Rows ▸
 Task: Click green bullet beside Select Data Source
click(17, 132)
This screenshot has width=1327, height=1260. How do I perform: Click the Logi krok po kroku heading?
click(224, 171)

...

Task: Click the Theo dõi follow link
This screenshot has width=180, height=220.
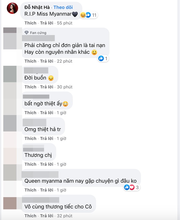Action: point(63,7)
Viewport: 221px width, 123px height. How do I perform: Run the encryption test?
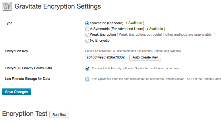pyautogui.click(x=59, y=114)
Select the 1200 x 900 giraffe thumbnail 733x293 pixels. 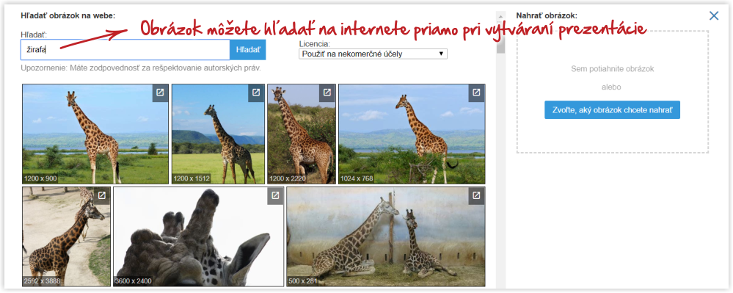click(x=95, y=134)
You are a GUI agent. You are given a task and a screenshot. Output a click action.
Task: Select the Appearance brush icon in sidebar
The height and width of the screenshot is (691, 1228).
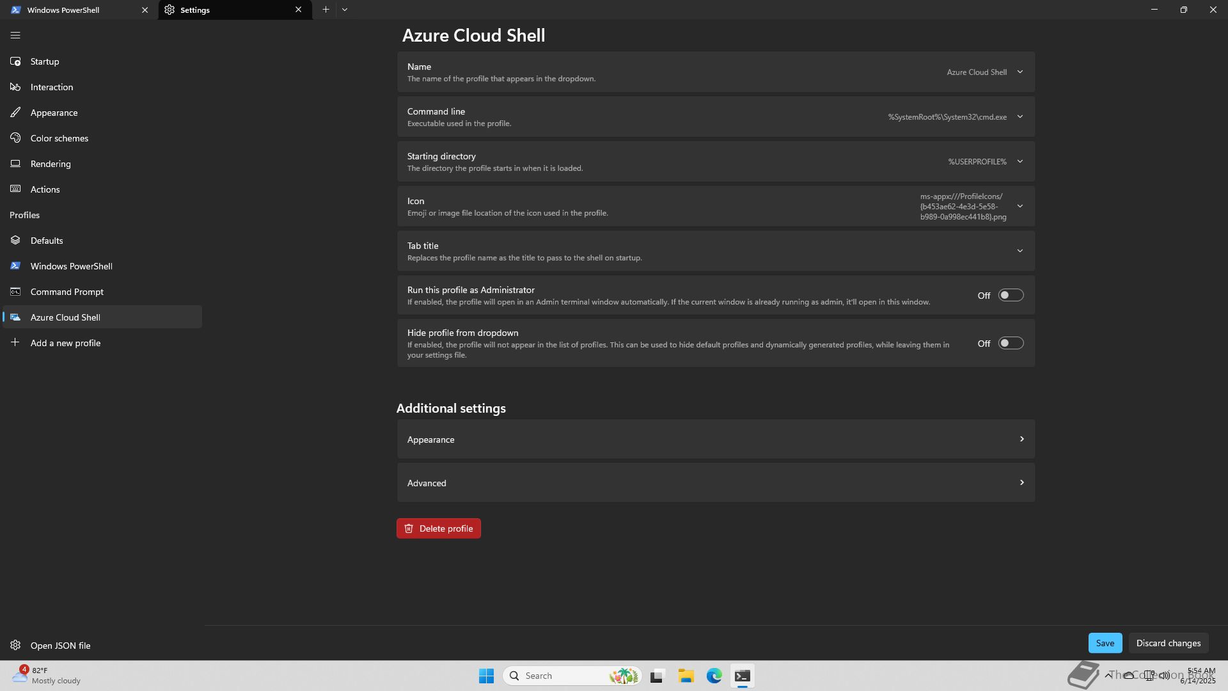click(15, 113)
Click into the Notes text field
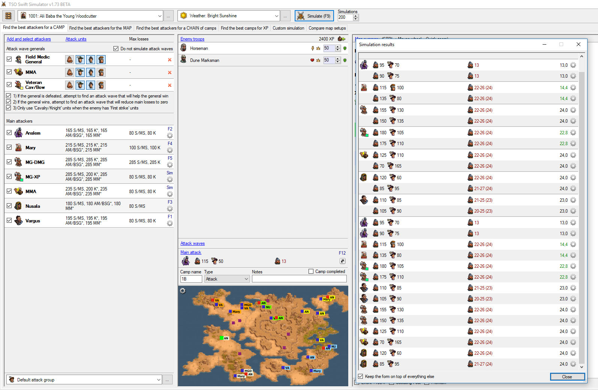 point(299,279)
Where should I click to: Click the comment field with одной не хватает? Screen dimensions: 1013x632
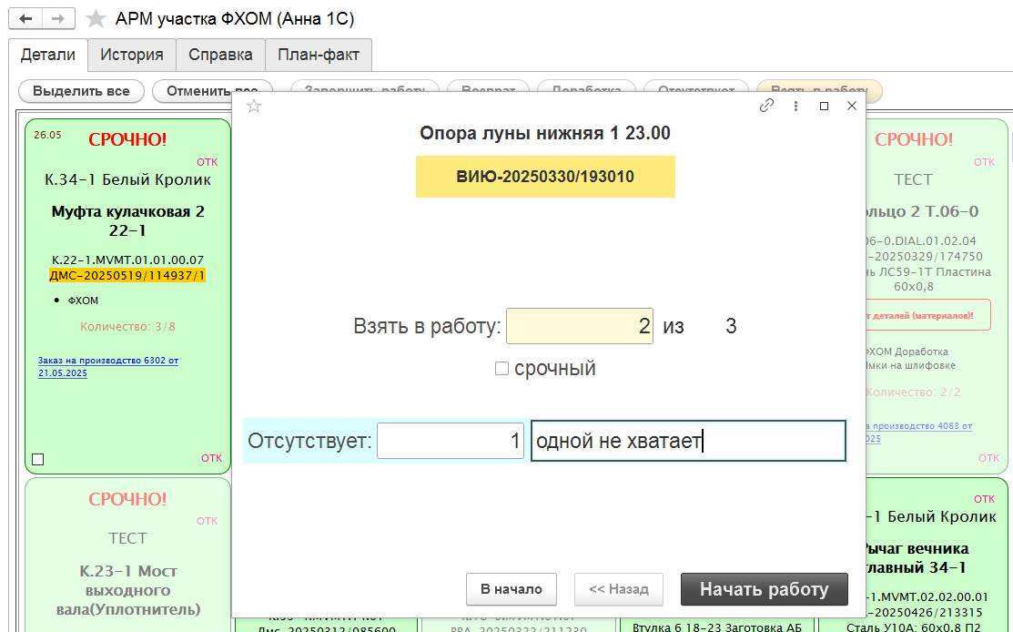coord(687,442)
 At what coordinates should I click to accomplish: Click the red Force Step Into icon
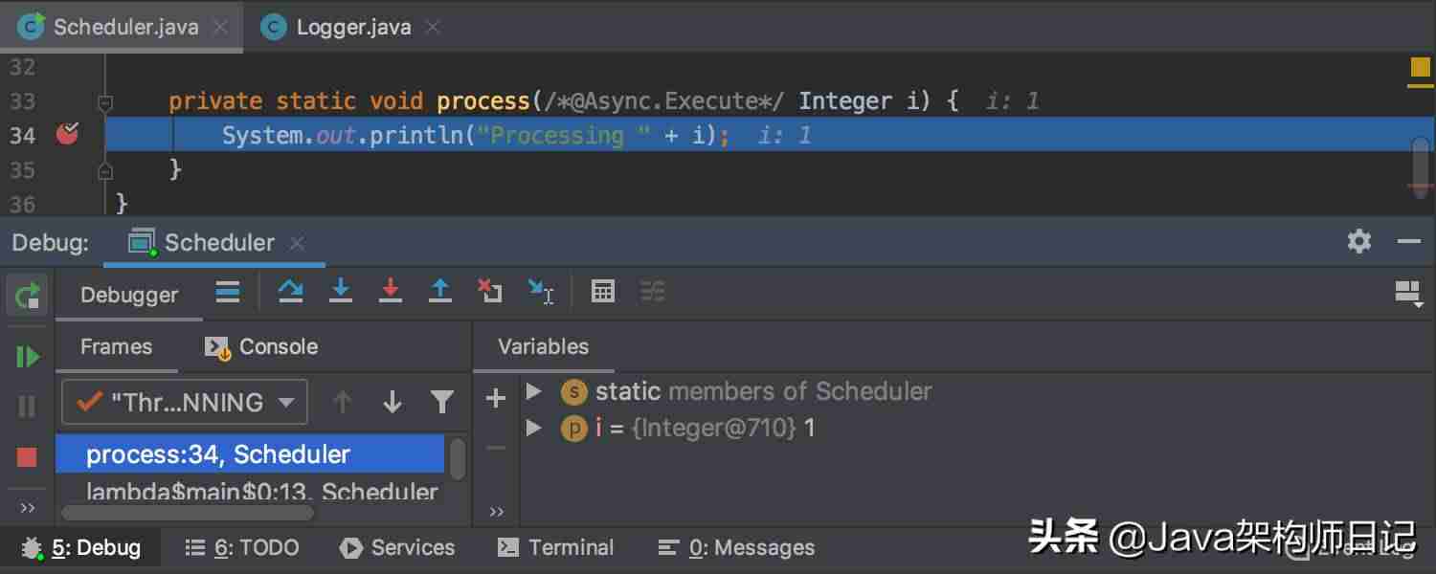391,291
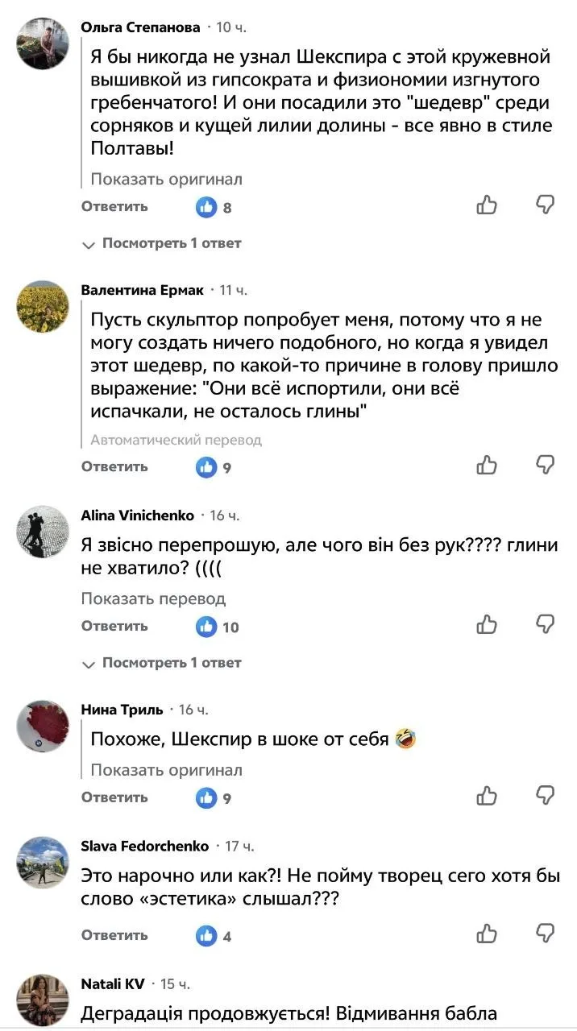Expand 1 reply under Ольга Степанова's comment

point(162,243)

Direction ▸ Rescale the rows that start with the line containing "Task: Click the Theo dõi follow link" and go on through the line containing "pyautogui.click(x=59, y=114)", both included. Reproduce those lines alone, with their requests unchanged, but multiply every coordinate in the answers by 2.5 and round it to a whole number, with halves rounded up. Leave out the pictures.

Task output ▸
Task: Click the Theo dõi follow link
This screenshot has width=180, height=220.
Action: point(158,18)
Viewport: 221px width, 123px height. How do I perform: Run the encryption test?
pyautogui.click(x=148, y=285)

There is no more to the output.